- Brief:
Using the data below, return the stretch from the line that contains "Disable the Sharp Edges checkbox" through the line that contains "Viewport: 800px width, 600px height.", both included, exactly as it stands and nothing beyond it.

- Data for this exercise:
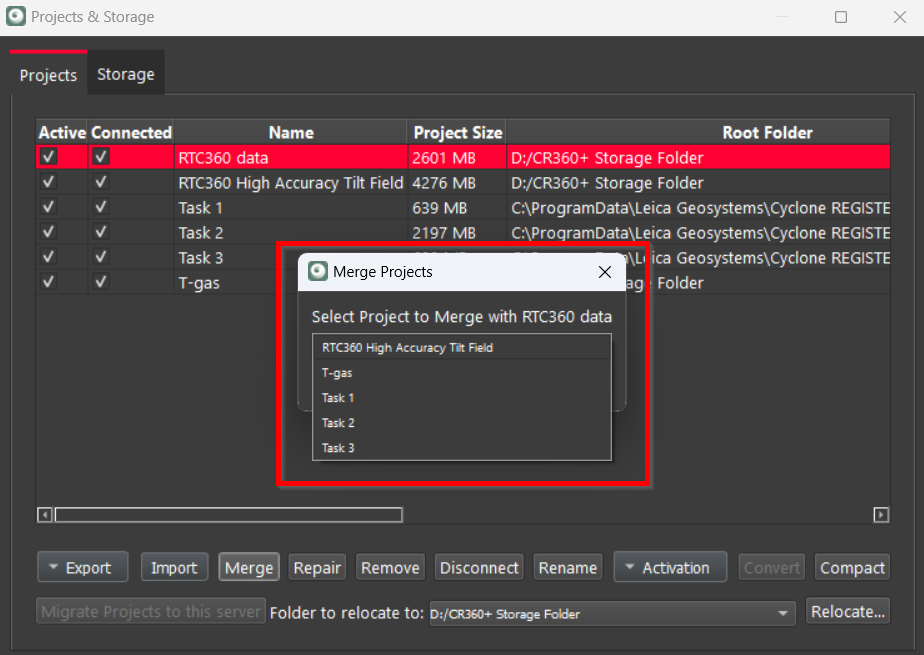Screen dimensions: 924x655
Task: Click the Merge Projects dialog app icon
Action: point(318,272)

* * *

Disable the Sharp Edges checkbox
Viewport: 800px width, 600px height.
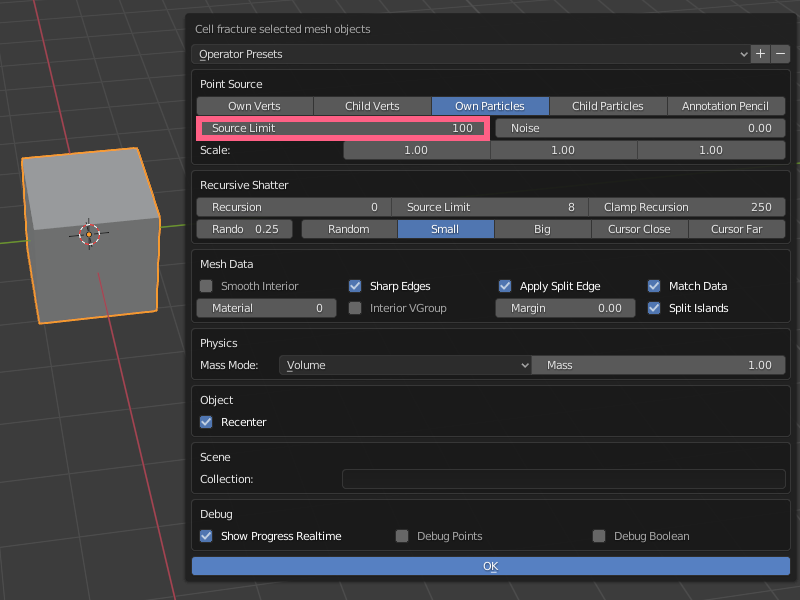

- Task response:
Disable the Sharp Edges checkbox
Viewport: 800px width, 600px height.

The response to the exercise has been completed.